***** Record list

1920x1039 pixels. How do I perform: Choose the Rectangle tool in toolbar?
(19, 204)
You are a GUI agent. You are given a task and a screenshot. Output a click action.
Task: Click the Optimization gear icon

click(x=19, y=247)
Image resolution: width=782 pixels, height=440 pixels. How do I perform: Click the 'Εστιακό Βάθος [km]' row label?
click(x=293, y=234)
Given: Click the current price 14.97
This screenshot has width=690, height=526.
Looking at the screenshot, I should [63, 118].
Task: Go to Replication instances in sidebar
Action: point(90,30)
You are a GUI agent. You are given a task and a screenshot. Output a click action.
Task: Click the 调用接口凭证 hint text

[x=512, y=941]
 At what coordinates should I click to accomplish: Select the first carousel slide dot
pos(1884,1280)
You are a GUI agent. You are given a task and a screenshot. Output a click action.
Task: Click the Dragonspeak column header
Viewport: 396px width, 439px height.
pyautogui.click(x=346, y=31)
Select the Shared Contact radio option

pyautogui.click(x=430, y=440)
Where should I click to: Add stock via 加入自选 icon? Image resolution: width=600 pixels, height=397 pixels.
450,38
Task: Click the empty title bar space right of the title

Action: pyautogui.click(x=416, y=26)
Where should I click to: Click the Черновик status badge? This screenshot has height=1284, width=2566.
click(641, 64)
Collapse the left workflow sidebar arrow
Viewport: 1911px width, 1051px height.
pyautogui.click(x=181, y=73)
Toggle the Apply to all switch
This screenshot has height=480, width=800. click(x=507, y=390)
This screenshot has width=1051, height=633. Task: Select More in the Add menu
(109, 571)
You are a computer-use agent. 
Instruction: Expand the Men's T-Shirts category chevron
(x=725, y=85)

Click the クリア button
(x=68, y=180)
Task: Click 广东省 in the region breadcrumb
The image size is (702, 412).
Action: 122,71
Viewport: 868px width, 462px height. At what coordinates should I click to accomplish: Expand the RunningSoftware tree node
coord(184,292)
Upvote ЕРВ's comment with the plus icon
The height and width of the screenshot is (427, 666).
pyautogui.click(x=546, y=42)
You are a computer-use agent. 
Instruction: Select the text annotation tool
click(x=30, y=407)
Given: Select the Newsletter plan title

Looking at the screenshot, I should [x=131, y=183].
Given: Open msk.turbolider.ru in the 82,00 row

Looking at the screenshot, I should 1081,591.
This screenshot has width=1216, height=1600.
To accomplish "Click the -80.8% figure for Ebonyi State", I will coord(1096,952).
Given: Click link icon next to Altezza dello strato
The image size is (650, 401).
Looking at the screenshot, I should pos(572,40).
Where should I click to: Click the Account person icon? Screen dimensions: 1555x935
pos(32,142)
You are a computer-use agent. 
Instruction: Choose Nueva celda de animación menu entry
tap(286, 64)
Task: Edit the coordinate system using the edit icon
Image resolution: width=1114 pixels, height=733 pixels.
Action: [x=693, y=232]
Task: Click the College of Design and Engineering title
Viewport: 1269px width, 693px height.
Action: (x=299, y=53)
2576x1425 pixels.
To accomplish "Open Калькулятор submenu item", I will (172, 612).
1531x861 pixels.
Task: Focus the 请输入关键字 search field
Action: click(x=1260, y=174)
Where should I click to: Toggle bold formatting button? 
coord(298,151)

**********

Work to do> Please write out the listing above again with every "GUI agent" replaced by "desktop assistant", leaving everything else unchanged.

The result>
1920x1039 pixels. How do I perform: Choose the Rectangle tool in toolbar?
(19, 204)
You are a desktop assistant. You are given a task and a screenshot. Output a click action.
Task: Click the Optimization gear icon

click(x=19, y=247)
Image resolution: width=782 pixels, height=440 pixels. How do I perform: Click the 'Εστιακό Βάθος [km]' row label?
click(x=293, y=234)
Given: Click the current price 14.97
This screenshot has width=690, height=526.
Looking at the screenshot, I should [63, 118].
Task: Go to Replication instances in sidebar
Action: point(90,30)
You are a desktop assistant. You are given a task and a screenshot. Output a click action.
Task: Click the 调用接口凭证 hint text

[x=512, y=941]
 At what coordinates should I click to accomplish: Select the first carousel slide dot
pos(1884,1280)
You are a desktop assistant. You are given a task and a screenshot. Output a click action.
Task: Click the Dragonspeak column header
Viewport: 396px width, 439px height.
pyautogui.click(x=346, y=31)
Select the Shared Contact radio option

pyautogui.click(x=430, y=440)
Where should I click to: Add stock via 加入自选 icon? Image resolution: width=600 pixels, height=397 pixels.
450,38
Task: Click the empty title bar space right of the title

Action: pyautogui.click(x=416, y=26)
Where should I click to: Click the Черновик status badge? This screenshot has height=1284, width=2566.
click(641, 64)
Collapse the left workflow sidebar arrow
Viewport: 1911px width, 1051px height.
pyautogui.click(x=181, y=73)
Toggle the Apply to all switch
This screenshot has height=480, width=800. click(x=507, y=390)
This screenshot has width=1051, height=633. Task: Select More in the Add menu
(109, 571)
You are a computer-use agent. 
Instruction: Expand the Men's T-Shirts category chevron
(x=725, y=85)

Click the クリア button
(x=68, y=180)
Task: Click 广东省 in the region breadcrumb
The image size is (702, 412).
Action: 122,71
Viewport: 868px width, 462px height. At what coordinates should I click to accomplish: Expand the RunningSoftware tree node
coord(184,292)
Upvote ЕРВ's comment with the plus icon
The height and width of the screenshot is (427, 666).
pyautogui.click(x=546, y=42)
You are a computer-use agent. 
Instruction: Select the text annotation tool
click(x=30, y=407)
Given: Select the Newsletter plan title

Looking at the screenshot, I should [x=131, y=183].
Given: Open msk.turbolider.ru in the 82,00 row

Looking at the screenshot, I should 1081,591.
This screenshot has width=1216, height=1600.
To accomplish "Click the -80.8% figure for Ebonyi State", I will coord(1096,952).
Given: Click link icon next to Altezza dello strato
The image size is (650, 401).
Looking at the screenshot, I should pos(572,40).
Where should I click to: Click the Account person icon? Screen dimensions: 1555x935
pos(32,142)
You are a computer-use agent. 
Instruction: Choose Nueva celda de animación menu entry
tap(286, 64)
Task: Edit the coordinate system using the edit icon
Image resolution: width=1114 pixels, height=733 pixels.
Action: [x=693, y=232]
Task: Click the College of Design and Engineering title
Viewport: 1269px width, 693px height.
Action: (x=299, y=53)
2576x1425 pixels.
To accomplish "Open Калькулятор submenu item", I will (172, 612).
1531x861 pixels.
Task: Focus the 请输入关键字 search field
Action: click(x=1260, y=174)
Where should I click to: Toggle bold formatting button? 
coord(298,151)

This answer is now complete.